While $A \cdot B=\{x \cdot y \mid x \in A, y \in B\}$, show that, for $A$, $B \subseteq [0,\infty)$, $$\sup(A \cdot B)= \sup(A) \cdot \sup(B)$$
My demonstration:
First:
$$\forall a\in A, a\le\sup(A)$$ $$\forall b\in B, b\le\sup(B)$$
so, $$\begin{align} a\cdot b\le\sup(A)\cdot\sup(B) &\implies a\cdot b \le \sup(A \cdot B)\le\sup(A)\cdot\sup(B) \\ &\implies \sup(A\cdot B)\le\sup(A)\cdot\sup(B) \tag{1} \end{align}$$
Second: Using $(1)$, while $b\ne0$, $$a \le \frac{sup(A\cdot B)}{b} \implies \sup(A)\le \frac{\sup(A\cdot B)}{b}$$
so $$\begin{align} b\le\frac{\sup(A\cdot B)}{\sup(A)} &\implies \sup(B)\le \frac{\sup(A\cdot B)}{\sup(A)} \\ &\implies \sup(A)\cdot\sup(B)\le \sup(A\cdot B) \tag{2} \end{align}$$
Then $(1)$ and $(2)$ imply $$\sup(A \cdot B)= \sup(A) \cdot \sup(B) \tag{3}$$
Is the demonstration correct?
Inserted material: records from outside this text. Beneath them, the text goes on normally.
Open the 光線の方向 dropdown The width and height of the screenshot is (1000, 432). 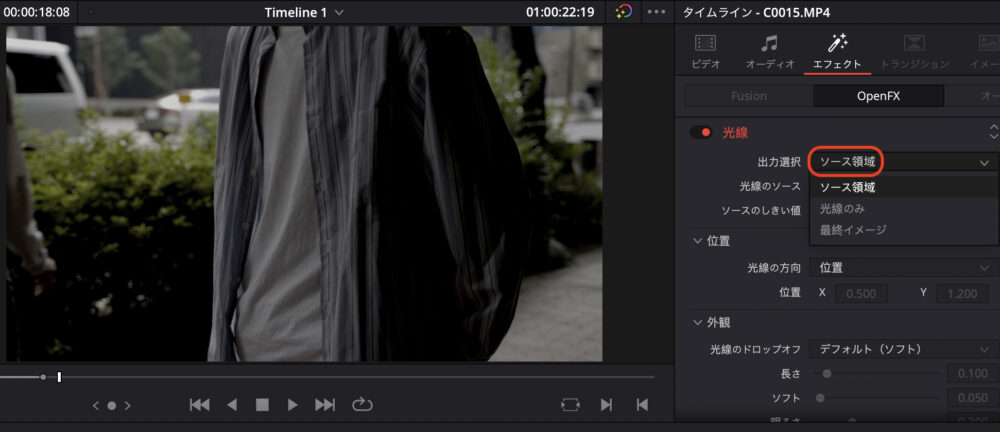coord(903,267)
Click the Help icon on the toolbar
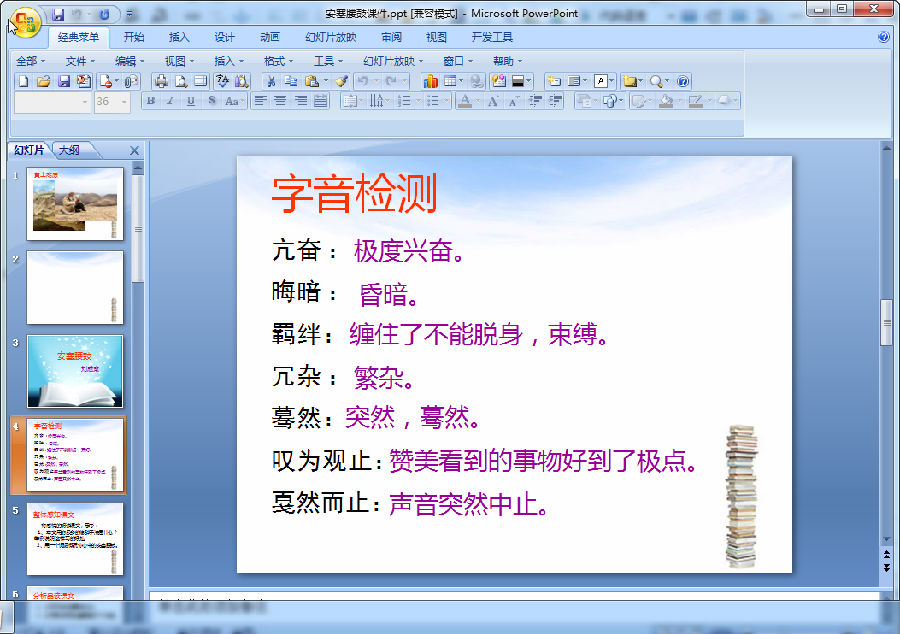Screen dimensions: 900x634 pos(682,83)
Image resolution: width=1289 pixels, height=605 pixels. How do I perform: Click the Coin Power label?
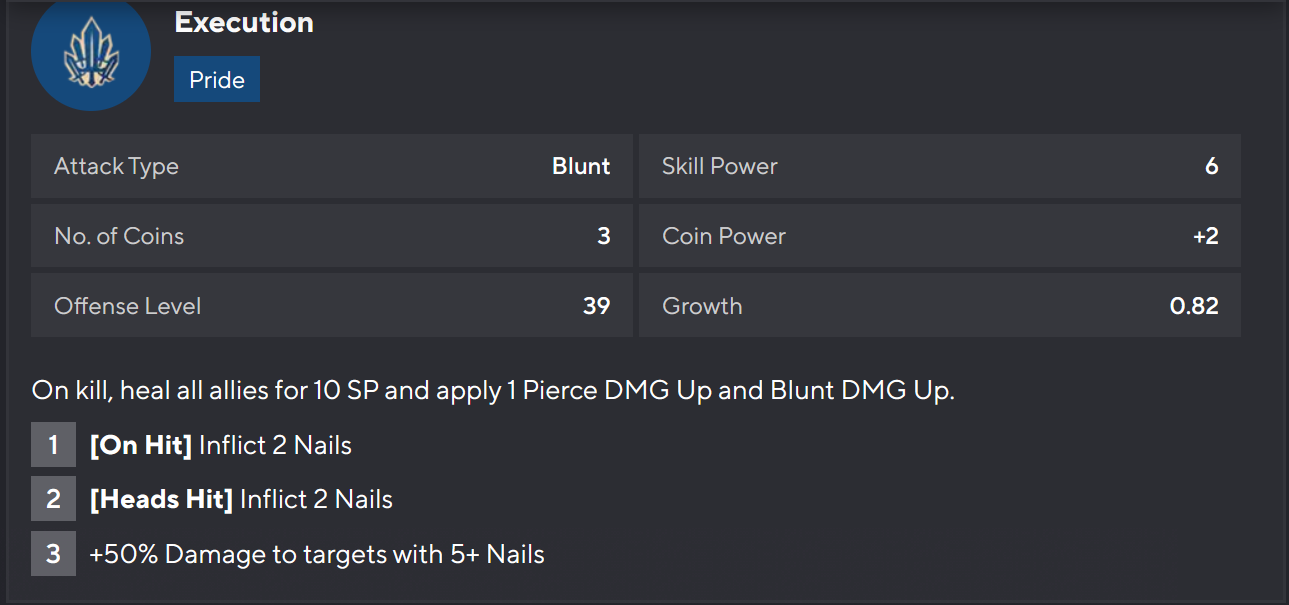coord(724,236)
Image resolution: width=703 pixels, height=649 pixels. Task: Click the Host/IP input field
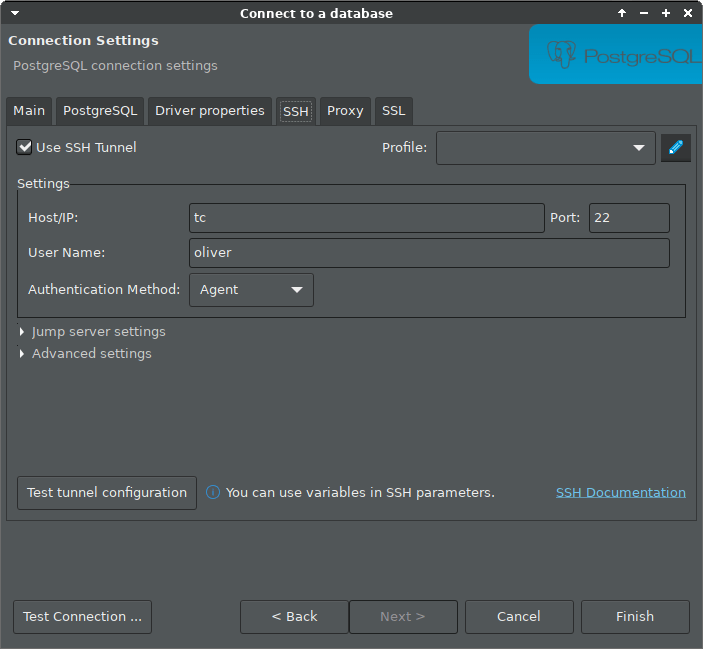(x=365, y=218)
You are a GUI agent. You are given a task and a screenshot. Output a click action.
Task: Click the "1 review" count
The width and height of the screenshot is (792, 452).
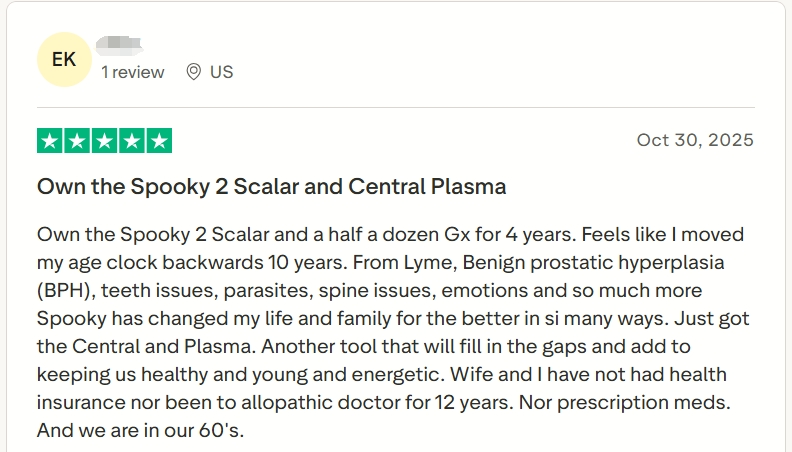[132, 72]
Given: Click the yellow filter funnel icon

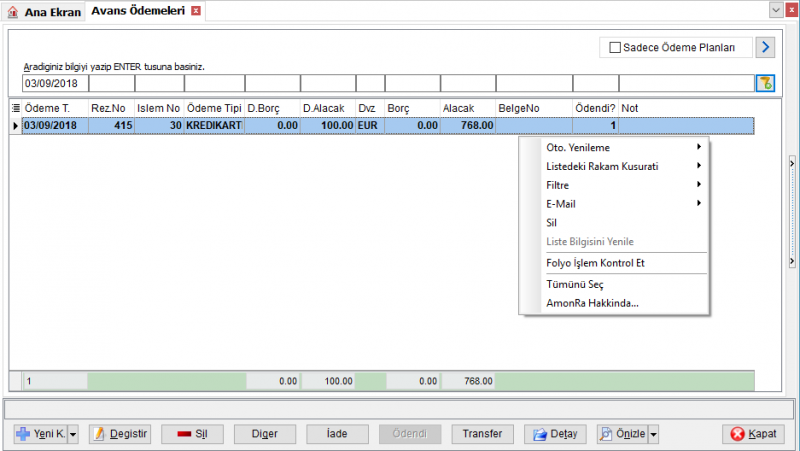Looking at the screenshot, I should pos(765,83).
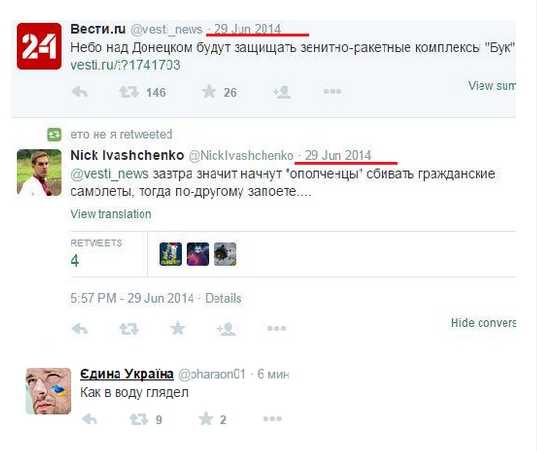
Task: Open more options on Nick Ivashchenko tweet
Action: click(277, 328)
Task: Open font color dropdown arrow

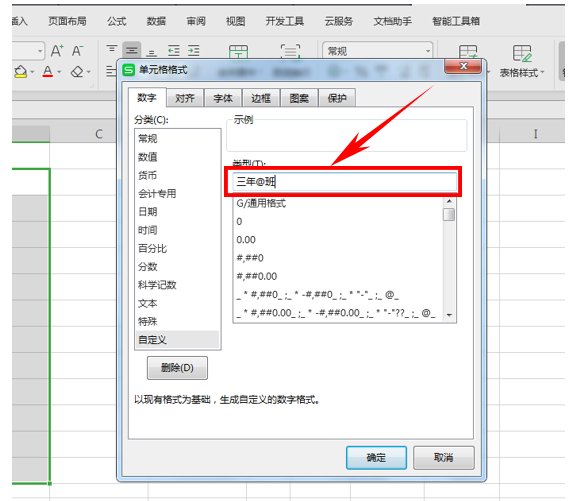Action: click(x=59, y=72)
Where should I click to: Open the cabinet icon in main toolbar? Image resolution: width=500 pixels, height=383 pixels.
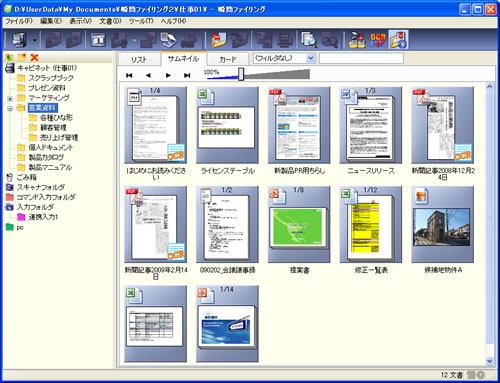click(19, 40)
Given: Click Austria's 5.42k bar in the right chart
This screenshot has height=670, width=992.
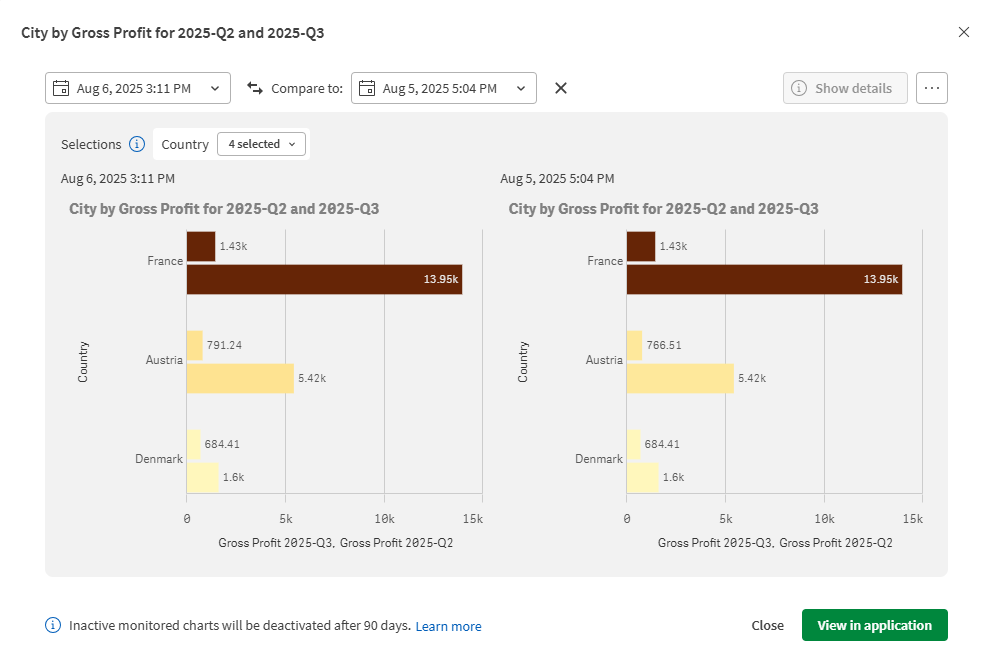Looking at the screenshot, I should [680, 378].
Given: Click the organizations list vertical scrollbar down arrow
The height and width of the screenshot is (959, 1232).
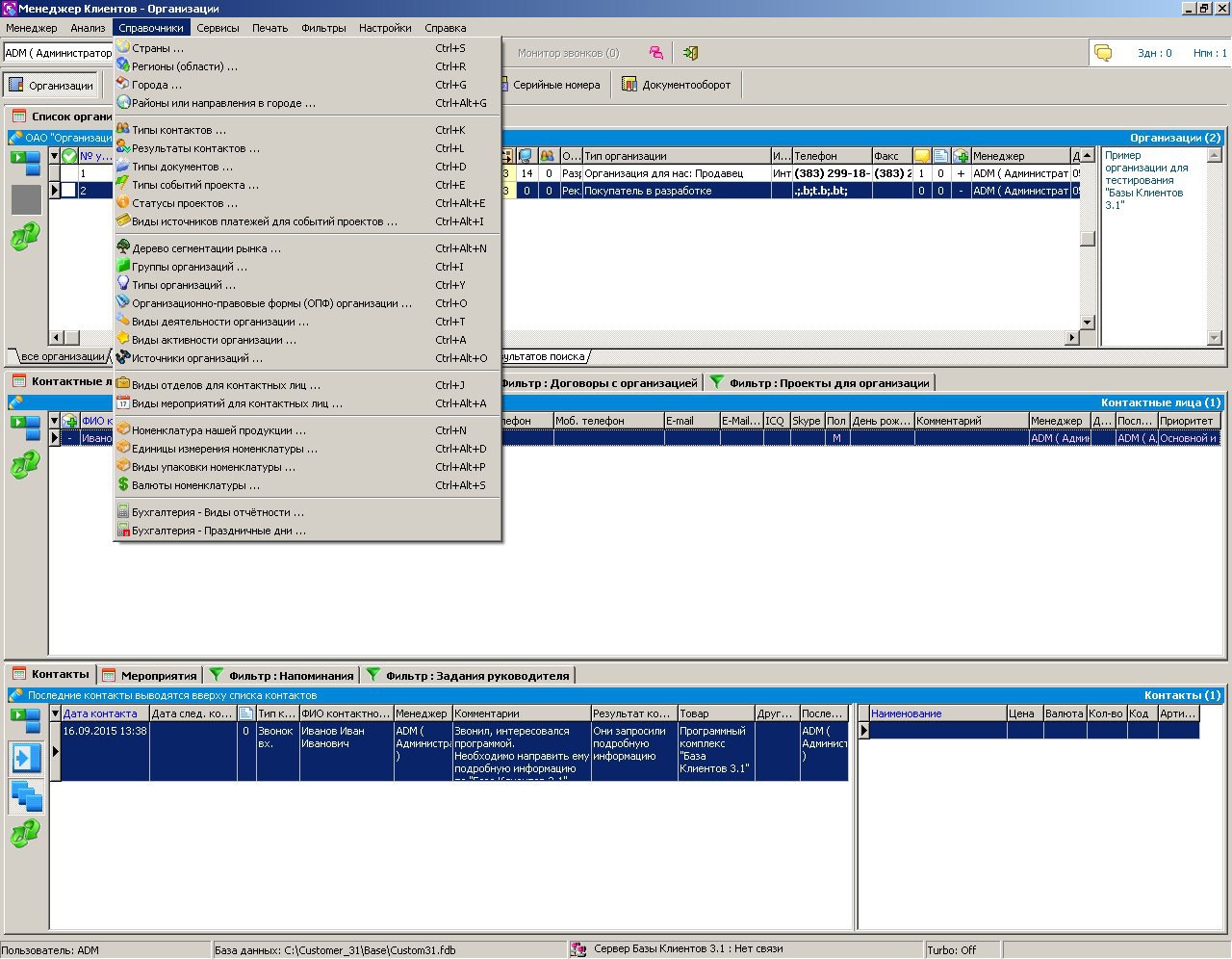Looking at the screenshot, I should click(x=1087, y=322).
Can the case $b = 0$ be discarded for being trivial?
It is basically correct. But you should have started your proof by saying that the cases in which $A=\{0\}$ or $B=\{0\}$ are trivial and that you will assume that $A,B\neq\{0\}$.